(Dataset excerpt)
━━━━━━━━━━

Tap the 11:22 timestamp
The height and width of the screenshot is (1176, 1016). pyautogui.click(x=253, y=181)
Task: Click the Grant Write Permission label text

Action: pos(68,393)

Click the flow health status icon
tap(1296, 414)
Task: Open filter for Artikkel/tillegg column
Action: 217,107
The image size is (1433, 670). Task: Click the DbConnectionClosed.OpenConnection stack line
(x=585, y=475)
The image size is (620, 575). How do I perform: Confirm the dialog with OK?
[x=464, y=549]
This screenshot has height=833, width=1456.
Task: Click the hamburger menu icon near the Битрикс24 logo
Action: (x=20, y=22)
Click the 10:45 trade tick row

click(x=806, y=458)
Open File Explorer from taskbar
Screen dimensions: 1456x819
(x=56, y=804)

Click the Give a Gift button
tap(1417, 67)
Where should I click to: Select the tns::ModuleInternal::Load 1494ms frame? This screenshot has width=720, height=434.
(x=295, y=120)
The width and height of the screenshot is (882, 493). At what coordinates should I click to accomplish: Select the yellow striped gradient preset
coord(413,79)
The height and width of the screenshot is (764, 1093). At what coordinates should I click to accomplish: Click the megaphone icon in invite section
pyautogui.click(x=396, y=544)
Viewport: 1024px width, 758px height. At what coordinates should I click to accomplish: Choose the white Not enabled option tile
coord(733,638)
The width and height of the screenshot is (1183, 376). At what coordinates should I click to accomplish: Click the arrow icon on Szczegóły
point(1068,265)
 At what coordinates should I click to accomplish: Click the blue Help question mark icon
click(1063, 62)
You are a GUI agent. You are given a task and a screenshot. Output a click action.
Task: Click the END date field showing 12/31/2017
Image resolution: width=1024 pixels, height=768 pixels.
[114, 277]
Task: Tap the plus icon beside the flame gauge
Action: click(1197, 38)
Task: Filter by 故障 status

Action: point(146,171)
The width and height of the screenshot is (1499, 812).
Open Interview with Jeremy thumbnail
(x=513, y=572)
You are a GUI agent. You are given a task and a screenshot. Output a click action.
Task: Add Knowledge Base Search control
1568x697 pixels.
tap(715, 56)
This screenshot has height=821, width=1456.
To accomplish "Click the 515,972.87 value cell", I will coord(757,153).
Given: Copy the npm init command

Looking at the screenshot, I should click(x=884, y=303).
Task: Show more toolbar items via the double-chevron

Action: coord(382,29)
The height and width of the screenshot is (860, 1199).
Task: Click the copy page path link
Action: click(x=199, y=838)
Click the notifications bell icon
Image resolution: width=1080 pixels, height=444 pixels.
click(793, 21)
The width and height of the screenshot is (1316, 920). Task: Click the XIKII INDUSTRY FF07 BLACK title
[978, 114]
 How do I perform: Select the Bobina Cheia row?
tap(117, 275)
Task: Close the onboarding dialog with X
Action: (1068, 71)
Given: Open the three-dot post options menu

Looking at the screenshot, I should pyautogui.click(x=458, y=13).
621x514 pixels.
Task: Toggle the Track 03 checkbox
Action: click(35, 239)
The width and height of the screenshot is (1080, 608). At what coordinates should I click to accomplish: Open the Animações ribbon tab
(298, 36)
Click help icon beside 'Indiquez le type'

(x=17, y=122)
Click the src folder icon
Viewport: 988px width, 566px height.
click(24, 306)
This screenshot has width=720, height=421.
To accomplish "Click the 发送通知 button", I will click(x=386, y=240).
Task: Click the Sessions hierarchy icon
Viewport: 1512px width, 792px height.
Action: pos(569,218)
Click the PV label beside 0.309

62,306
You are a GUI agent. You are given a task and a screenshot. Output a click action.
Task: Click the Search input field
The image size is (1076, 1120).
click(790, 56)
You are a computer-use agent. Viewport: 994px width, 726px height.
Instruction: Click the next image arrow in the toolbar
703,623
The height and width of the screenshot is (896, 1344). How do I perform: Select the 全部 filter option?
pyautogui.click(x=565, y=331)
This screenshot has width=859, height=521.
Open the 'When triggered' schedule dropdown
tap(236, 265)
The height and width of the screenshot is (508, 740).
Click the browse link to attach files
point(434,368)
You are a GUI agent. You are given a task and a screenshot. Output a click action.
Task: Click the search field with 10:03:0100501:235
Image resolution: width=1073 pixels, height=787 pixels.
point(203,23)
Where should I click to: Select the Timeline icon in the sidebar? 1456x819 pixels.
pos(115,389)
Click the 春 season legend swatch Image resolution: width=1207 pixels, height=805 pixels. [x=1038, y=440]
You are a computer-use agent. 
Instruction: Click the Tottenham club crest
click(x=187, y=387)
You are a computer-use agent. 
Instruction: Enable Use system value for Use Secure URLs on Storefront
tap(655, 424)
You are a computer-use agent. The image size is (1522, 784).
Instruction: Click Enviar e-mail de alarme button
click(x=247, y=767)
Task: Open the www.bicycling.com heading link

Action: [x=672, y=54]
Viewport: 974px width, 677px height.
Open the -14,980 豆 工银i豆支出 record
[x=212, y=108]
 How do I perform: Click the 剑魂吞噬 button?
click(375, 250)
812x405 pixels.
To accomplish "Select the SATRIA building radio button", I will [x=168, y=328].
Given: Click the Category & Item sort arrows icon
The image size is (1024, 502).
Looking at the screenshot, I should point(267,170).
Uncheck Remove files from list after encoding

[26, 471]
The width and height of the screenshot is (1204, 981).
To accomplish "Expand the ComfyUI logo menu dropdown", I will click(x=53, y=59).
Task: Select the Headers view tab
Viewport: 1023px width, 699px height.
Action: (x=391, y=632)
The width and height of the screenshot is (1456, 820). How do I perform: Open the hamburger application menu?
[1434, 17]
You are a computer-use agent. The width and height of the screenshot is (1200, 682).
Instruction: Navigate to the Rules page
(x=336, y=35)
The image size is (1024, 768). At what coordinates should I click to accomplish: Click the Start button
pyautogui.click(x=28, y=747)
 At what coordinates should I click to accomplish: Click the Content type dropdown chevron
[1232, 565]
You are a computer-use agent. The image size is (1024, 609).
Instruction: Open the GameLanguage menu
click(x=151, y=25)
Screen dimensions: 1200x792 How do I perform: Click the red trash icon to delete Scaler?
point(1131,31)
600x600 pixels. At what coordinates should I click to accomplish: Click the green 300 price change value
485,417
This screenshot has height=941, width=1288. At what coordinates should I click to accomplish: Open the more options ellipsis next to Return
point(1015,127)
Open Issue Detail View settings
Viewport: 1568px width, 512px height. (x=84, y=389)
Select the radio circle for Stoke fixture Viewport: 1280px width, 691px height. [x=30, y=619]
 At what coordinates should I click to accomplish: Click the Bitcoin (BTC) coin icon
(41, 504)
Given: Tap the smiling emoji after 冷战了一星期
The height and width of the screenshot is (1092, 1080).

━━━━━━━━━━

▶ **Prompt**
Count how many lines in the items above contain the word "options". Reply with only the number.

▶ **Exercise answer**
2